Task item: What you return must be the lines of the data that hold the word "section".

[Saved entries]
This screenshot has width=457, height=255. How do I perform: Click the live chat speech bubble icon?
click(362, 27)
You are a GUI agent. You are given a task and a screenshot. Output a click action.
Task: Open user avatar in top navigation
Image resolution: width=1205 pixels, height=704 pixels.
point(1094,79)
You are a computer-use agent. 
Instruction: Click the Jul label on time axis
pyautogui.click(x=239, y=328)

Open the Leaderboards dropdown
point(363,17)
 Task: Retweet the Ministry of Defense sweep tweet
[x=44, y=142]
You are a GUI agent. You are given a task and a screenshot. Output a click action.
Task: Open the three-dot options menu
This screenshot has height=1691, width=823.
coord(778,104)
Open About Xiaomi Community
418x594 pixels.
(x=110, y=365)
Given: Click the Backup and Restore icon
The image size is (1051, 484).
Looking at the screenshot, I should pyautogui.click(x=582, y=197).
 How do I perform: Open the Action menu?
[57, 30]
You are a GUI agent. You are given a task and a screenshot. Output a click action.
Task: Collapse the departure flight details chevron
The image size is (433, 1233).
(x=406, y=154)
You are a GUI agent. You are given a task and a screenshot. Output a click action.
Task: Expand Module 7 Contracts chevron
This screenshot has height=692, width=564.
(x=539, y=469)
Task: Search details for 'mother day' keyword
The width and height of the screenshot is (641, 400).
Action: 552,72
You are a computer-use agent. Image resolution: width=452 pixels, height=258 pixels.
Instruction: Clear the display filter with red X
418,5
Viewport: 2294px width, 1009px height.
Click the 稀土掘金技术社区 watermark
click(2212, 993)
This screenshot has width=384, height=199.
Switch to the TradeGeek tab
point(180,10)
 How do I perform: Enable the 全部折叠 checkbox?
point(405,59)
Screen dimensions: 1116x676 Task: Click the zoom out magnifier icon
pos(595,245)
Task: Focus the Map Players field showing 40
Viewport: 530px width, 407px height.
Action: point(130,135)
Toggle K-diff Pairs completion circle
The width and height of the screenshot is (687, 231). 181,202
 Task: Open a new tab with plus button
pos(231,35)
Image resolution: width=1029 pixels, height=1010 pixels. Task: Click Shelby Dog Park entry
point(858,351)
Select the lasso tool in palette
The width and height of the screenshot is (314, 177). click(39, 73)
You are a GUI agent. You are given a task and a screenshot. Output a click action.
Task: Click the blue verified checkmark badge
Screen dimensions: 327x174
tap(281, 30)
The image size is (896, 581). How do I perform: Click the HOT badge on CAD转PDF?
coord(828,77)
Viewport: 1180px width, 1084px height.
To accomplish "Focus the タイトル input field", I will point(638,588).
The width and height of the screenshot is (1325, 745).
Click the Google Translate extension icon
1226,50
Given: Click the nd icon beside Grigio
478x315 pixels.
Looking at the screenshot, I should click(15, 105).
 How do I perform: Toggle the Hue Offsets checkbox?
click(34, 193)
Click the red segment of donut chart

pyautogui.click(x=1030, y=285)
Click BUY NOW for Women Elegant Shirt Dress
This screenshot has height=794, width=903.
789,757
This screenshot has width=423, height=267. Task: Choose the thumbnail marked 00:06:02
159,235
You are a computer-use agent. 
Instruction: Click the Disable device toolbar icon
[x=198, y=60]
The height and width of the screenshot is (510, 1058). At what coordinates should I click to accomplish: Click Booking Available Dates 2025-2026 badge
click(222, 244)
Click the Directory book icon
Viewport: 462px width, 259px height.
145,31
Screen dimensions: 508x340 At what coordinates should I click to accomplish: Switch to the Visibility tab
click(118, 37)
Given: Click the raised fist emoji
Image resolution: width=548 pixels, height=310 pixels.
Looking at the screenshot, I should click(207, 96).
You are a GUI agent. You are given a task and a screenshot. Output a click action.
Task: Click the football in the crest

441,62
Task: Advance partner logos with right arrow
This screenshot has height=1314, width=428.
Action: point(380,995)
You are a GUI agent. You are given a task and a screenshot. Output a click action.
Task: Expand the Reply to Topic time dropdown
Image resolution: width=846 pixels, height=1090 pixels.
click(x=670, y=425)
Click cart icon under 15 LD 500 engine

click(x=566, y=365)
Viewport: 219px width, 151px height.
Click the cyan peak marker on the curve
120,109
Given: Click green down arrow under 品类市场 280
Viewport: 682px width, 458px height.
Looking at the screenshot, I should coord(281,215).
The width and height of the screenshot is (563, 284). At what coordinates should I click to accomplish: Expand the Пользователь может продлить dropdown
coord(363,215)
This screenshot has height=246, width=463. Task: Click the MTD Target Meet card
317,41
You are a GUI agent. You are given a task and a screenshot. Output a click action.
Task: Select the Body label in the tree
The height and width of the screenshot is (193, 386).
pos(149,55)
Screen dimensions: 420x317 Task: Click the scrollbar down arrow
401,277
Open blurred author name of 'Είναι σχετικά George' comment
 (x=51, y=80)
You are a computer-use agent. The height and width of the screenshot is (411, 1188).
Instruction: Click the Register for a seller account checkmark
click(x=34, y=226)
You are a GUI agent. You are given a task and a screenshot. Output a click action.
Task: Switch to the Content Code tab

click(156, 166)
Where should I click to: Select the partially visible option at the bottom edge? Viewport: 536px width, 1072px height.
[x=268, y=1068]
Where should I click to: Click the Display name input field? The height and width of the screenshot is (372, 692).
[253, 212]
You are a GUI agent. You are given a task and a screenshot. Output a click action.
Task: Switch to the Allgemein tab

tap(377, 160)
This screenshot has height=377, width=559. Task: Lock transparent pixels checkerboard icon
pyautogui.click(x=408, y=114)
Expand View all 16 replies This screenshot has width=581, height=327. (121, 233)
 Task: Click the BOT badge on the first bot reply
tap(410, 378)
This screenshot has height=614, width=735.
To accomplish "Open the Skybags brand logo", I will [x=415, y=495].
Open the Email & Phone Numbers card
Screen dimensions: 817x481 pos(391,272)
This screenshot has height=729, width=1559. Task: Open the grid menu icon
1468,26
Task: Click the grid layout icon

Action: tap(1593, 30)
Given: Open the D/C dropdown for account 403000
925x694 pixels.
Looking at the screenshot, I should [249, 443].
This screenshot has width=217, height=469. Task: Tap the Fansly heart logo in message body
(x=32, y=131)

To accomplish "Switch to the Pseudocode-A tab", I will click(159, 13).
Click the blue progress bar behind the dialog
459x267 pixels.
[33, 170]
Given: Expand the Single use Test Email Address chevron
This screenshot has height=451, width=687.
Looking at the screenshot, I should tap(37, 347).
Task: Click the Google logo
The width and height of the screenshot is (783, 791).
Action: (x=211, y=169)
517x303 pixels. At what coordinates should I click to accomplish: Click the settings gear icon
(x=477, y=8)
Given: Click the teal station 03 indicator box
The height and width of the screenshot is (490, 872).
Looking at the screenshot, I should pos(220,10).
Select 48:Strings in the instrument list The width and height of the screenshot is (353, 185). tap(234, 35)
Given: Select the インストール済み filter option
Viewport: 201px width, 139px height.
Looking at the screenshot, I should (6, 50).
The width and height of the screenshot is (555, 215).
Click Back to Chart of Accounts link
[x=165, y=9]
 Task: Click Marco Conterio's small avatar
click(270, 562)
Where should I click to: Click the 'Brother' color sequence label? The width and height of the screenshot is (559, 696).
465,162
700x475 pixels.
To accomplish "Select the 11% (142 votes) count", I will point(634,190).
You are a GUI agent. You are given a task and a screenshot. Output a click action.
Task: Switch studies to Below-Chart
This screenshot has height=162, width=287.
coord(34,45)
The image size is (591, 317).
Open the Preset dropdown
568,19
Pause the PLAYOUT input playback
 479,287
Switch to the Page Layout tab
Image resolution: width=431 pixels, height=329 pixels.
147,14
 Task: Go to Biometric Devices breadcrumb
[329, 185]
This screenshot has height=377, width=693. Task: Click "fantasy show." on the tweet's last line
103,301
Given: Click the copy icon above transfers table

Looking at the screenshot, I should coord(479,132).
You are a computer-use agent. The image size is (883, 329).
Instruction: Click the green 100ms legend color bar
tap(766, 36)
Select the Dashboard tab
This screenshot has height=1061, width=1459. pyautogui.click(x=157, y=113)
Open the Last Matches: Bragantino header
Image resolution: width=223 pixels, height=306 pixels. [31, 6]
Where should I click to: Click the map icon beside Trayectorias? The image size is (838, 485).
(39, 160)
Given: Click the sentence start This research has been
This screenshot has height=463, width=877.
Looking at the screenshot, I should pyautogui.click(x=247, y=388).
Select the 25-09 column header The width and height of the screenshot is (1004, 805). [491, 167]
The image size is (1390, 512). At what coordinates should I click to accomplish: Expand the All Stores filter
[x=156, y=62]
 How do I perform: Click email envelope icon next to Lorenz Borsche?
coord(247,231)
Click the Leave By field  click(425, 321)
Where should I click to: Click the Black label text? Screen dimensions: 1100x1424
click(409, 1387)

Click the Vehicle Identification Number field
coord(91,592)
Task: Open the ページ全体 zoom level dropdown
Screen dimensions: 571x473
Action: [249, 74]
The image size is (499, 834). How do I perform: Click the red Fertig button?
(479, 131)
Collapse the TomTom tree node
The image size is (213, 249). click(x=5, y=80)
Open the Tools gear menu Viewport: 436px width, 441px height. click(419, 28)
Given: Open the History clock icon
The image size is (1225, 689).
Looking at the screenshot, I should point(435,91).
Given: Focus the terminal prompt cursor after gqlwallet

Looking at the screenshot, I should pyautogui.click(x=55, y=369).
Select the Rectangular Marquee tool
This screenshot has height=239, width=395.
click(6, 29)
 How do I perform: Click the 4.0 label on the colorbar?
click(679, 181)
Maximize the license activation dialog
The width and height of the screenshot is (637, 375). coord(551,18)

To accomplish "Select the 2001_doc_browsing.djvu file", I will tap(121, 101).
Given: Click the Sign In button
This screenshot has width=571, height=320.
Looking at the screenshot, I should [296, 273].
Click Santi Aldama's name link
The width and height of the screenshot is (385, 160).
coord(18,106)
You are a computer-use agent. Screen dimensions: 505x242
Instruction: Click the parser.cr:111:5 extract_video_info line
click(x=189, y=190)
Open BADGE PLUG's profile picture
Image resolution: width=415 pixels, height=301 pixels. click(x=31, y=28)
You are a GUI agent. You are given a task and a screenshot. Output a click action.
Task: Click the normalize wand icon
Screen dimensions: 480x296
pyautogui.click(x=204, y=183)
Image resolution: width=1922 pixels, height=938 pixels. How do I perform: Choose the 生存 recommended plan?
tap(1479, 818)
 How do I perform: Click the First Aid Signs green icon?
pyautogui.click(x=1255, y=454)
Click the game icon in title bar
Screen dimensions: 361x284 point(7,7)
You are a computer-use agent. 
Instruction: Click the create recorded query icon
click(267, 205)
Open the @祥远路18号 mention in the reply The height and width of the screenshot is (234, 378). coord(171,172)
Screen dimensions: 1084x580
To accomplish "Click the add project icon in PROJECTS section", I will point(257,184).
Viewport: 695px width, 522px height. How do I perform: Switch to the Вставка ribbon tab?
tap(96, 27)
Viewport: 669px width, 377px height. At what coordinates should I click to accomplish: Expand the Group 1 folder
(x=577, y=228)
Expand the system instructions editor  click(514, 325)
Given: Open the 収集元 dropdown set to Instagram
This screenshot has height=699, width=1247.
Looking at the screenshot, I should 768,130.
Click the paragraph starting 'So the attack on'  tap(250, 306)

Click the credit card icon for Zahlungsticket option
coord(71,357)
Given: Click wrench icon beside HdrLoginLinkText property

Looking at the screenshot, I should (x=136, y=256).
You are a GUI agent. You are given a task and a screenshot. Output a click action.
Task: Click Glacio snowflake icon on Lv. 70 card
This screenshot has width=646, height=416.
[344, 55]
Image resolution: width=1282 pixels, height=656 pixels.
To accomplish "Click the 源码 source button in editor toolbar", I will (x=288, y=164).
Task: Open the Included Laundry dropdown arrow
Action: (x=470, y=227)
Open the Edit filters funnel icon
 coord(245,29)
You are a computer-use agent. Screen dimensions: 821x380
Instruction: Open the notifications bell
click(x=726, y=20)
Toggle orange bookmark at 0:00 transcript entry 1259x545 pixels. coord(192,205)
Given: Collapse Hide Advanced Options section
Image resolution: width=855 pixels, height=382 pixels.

Result for this exercise:
To accomplish "Click the add project icon in PROJECTS section", I will point(257,184).
Given: Collapse Hide Advanced Options section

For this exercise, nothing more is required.